I find it just about impossible to imagine getting stuff done that quickly given the geographic and chronologic spread of people involved. It'll take more than two weeks before any decent number of people heve even downloaded 3.4, let alone done anything much to find and fix any bugs.
For topics to cover + relating to the vm, how about incorporating any removal of vm/slang code that we can manage - JMM & I have been trying to get a decent release of codegen stuff together and can probably produce a removal update and re-install package. + in the image, how about the remove-b3d etc changes? + how about declaring that only fixes released by a certain date will be considered and that after that only comment improvements will be accepted ?
tim
Tim Rowledge tim@sumeru.stanford.edu writes:
I find it just about impossible to imagine getting stuff done that quickly given the geographic and chronologic spread of people involved. It'll take more than two weeks before any decent number of people heve even downloaded 3.4, let alone done anything much to find and fix any bugs.
I think it's hard to imagine because we're all used to a different process. However, with a steady monthly rhythm and known dates we would all soon adjust. Eg when the world knows that "3.x comes out on the 1st" it will get downloaded a lot quicker. If bugs or major enhancements aren't ready in time for the release, fine, they show up next month (or the month after or..).
NB in the worst case, release time rolls around and noone's had time to do anything this month, we'd be just re-releasing (we'd probably skip that one). That's fine. The larger process is far more important.

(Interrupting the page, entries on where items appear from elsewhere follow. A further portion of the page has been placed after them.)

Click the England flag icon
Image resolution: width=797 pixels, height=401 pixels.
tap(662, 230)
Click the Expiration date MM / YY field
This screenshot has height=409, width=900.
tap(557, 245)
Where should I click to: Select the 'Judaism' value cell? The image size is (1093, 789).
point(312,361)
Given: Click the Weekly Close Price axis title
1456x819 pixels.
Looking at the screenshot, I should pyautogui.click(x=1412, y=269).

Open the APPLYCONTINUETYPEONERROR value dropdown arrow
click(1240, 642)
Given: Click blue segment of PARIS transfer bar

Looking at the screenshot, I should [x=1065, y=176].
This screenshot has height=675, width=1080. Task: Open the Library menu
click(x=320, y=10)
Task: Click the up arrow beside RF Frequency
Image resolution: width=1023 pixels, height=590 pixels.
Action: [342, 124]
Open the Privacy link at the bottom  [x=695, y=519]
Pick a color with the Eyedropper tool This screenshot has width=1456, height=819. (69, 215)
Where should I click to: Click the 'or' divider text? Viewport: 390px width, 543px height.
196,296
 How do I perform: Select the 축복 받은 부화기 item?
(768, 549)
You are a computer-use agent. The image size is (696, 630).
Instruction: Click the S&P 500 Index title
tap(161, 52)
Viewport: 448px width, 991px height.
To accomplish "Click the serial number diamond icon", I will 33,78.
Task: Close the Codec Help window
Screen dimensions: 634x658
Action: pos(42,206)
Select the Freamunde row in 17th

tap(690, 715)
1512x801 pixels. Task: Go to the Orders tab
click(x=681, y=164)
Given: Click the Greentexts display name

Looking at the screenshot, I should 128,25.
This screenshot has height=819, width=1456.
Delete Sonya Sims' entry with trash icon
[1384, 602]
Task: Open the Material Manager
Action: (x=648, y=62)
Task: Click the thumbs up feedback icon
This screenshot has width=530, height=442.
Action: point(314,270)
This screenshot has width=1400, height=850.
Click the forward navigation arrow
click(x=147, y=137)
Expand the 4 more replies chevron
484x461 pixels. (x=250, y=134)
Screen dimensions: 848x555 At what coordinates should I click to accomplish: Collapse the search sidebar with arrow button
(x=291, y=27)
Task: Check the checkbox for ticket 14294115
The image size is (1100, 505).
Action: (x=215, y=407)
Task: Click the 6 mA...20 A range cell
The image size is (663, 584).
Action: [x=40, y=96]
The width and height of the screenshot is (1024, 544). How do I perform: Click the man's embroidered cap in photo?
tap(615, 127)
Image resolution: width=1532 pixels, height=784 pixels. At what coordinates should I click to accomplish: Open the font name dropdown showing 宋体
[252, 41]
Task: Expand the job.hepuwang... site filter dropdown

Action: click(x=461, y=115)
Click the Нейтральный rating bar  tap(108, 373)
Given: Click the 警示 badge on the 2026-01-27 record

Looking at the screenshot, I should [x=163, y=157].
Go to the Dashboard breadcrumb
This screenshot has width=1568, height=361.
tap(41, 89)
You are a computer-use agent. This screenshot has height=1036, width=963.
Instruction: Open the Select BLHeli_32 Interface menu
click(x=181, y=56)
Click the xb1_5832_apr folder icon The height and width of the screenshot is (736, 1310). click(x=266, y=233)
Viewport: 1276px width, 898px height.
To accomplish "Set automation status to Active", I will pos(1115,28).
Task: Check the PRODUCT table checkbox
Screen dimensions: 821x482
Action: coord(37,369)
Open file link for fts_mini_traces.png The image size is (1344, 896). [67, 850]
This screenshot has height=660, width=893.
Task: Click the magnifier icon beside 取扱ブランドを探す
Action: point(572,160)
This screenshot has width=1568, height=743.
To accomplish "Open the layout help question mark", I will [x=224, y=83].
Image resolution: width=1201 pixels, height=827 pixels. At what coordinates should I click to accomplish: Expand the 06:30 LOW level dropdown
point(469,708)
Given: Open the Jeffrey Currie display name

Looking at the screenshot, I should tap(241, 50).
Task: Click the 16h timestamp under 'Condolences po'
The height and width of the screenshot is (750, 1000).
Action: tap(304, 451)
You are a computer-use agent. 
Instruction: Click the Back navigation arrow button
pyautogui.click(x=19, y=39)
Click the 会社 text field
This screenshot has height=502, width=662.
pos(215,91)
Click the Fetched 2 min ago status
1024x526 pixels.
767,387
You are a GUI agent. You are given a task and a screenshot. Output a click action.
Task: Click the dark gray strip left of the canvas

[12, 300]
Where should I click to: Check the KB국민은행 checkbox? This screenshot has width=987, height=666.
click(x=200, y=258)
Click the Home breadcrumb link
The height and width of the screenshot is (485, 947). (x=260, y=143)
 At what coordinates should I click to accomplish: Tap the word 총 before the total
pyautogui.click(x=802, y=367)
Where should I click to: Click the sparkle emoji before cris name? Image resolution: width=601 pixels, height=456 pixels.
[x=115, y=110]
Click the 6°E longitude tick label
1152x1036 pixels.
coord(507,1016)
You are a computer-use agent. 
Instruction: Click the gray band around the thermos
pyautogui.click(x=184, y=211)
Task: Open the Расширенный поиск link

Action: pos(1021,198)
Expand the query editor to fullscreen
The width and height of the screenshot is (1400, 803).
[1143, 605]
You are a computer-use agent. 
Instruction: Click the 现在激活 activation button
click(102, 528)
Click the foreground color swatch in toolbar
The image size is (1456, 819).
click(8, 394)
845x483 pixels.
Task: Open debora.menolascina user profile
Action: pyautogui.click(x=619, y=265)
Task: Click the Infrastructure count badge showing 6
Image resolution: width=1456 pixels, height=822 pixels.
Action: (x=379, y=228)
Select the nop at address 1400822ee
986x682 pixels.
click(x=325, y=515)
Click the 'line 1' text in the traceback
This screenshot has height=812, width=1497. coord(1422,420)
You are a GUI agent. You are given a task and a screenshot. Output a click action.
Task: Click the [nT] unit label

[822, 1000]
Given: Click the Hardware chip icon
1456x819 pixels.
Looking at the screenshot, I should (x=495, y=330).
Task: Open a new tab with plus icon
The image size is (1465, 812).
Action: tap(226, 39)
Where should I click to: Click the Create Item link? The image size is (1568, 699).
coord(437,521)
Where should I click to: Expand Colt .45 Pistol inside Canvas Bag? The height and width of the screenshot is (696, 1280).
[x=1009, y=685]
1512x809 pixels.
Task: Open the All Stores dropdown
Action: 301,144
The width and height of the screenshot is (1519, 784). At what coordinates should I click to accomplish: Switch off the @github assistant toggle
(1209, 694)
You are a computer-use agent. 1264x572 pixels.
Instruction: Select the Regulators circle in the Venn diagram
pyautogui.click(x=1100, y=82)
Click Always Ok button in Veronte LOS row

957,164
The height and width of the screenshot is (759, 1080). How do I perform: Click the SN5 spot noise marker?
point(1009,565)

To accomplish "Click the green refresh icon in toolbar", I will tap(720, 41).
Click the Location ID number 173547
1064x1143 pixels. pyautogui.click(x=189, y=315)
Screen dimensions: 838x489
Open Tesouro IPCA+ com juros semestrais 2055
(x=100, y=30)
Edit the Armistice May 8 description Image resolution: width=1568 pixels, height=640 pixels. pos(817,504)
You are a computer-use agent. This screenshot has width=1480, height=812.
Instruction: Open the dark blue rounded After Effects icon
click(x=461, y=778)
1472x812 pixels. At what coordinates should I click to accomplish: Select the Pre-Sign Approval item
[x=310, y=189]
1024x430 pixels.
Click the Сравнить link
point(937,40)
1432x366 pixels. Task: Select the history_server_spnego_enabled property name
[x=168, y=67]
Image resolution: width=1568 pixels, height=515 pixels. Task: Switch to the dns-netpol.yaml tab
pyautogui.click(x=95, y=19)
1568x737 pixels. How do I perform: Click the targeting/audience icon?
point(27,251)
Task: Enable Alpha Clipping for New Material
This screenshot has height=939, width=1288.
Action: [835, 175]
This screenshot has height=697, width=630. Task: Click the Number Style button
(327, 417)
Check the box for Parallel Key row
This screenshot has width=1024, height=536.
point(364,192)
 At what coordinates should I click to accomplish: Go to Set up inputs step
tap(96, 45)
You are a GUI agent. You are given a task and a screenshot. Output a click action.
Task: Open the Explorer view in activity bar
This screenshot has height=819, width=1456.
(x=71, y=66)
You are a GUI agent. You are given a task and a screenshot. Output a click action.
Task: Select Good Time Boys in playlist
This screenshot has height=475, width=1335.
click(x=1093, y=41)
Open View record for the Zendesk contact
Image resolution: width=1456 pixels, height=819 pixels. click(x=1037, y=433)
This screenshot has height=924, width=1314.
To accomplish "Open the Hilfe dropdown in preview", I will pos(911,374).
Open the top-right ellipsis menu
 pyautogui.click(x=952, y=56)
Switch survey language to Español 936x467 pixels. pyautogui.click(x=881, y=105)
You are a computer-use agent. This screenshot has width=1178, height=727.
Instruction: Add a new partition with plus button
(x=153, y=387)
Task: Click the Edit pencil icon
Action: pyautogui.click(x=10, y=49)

Of course we can debate the optimal duration of an "iteration" - one month, two months, three.. personally I feel one month works here. A faster cycle allows us to learn and improve the process more quickly.
On Sat, 2003-03-01 at 17:48, Simon Michael wrote:
However, with a steady monthly rhythm and known dates we would all soon adjust.
I think a month is too short. My preference is still a quarter now and probably slowing down to 6 months when all there's left to be released centrally is just the kernel/core.
In any case, I feel we must not set goals at this point in time that will risk the next production version getting out much later than in ~3 months. The reason is that the changes are going to be massive (with all the 'taking apart' going on), and the smaller steps we make, the more likely we'll be in succeeding.
I did a 5 month release last december (i.e. work collected since Summer 2002). I deeply regretted it, and immediately proclaimed a weekly schedule. May sound like a deadline, but as we're just scoping time, not work, it is actually much more relaxed.